Metadata-Version: 2.4
Name: jerry-thomas
Version: 2.1.0
Summary: Jerry-Thomas: a stream-first, plugin-friendly data pipeline (mixology-themed CLI)
Author: Anders Skott Lind
License: MIT
Project-URL: Homepage, https://github.com/mr-lovalova/datapipeline
Project-URL: Repository, https://github.com/mr-lovalova/datapipeline
Project-URL: Issues, https://github.com/mr-lovalova/datapipeline/issues
Requires-Python: >=3.10
Description-Content-Type: text/markdown
License-File: LICENSE
Requires-Dist: numpy<3.0,>=1.24
Requires-Dist: pydantic>=2.0
Requires-Dist: PyYAML>=5.4
Requires-Dist: tqdm>=4.0
Requires-Dist: jinja2>=3.0
Requires-Dist: rich>=13
Provides-Extra: ml
Requires-Dist: pandas>=2.0; extra == "ml"
Requires-Dist: torch>=2.0; extra == "ml"
Dynamic: license-file

# Datapipeline Runtime

Named after the famous bartender, Jerry Thomas is a time-series-first data
pipeline runtime that mixes disparate data sources into fresh, ready-to-serve
vectors using declarative YAML recipes. Everything is on-demand, iterator-first:
data streams through the pipeline without pre-batching the whole dataset in
memory. Like any good bartender, Jerry obsesses over quality control and
service, offering stage-by-stage observability along the way. And no bar is
complete without proper tools: deterministic artifacts and plugin scaffolding
for custom loaders, parsers, transforms, and filters.

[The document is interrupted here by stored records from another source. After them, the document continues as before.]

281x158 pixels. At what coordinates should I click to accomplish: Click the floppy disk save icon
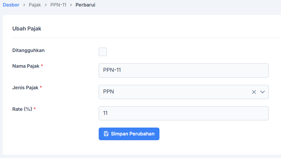click(106, 134)
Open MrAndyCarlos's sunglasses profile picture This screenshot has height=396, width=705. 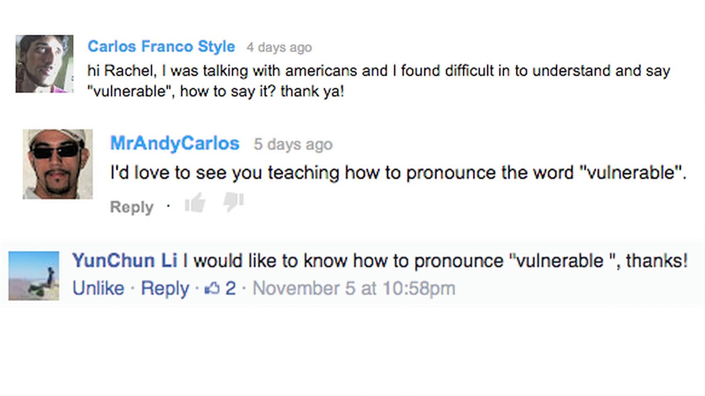(58, 164)
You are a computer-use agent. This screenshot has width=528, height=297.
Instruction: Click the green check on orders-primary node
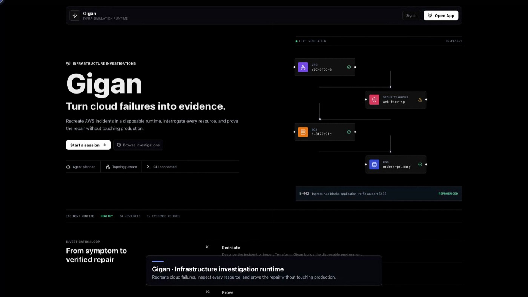click(420, 165)
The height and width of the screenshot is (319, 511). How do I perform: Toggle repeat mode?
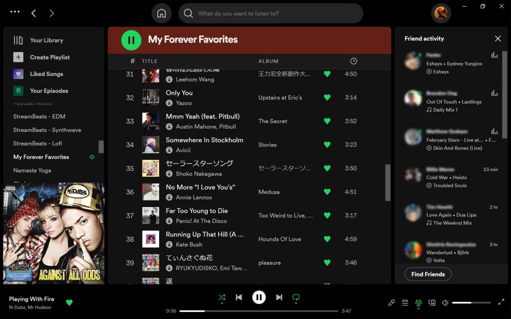click(296, 298)
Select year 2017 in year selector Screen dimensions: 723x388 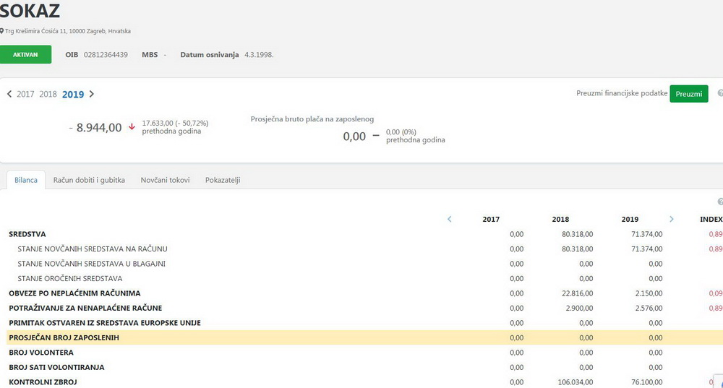(x=25, y=94)
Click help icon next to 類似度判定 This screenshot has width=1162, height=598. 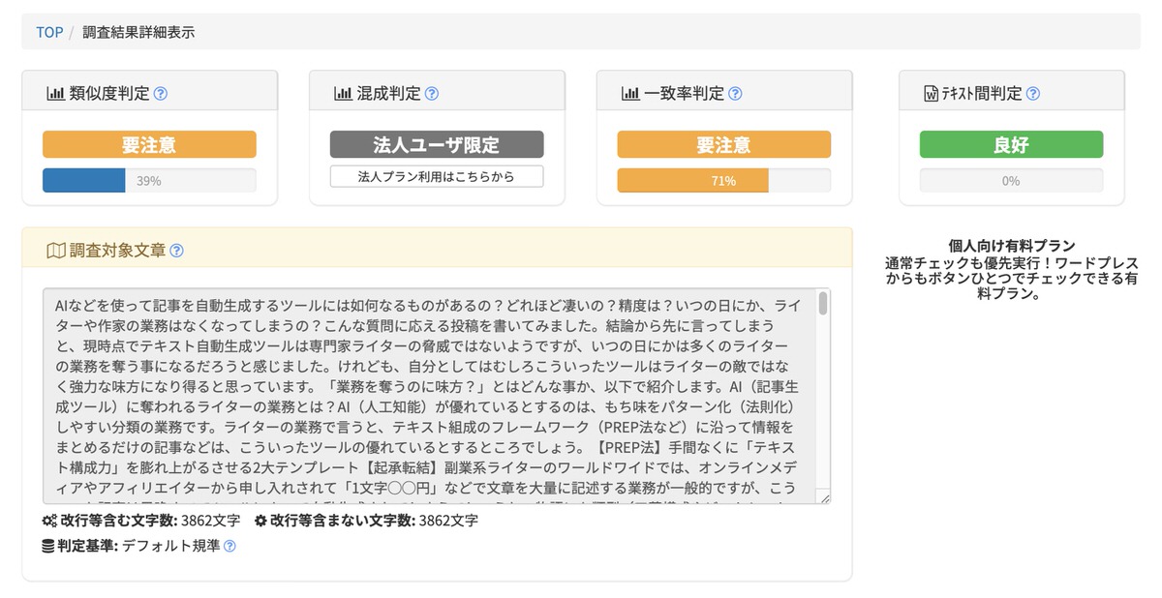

Contributing: PRs welcome on [GitHub](https://github.com/mr-lovalova/datapipeline).

> **Core assumptions**
>
> - Every record carries a timezone-aware `time` attribute and a numeric
>   `value`. The time-zone awareness is a quality gate to ensure correct vector assembly.
> - Grouping is purely temporal. Dimensional splits belong in `partition_by`.

---

## Quick Demo

From zero to served vectors in under a minute.

![Jerry demo](docs/assets/demo.gif)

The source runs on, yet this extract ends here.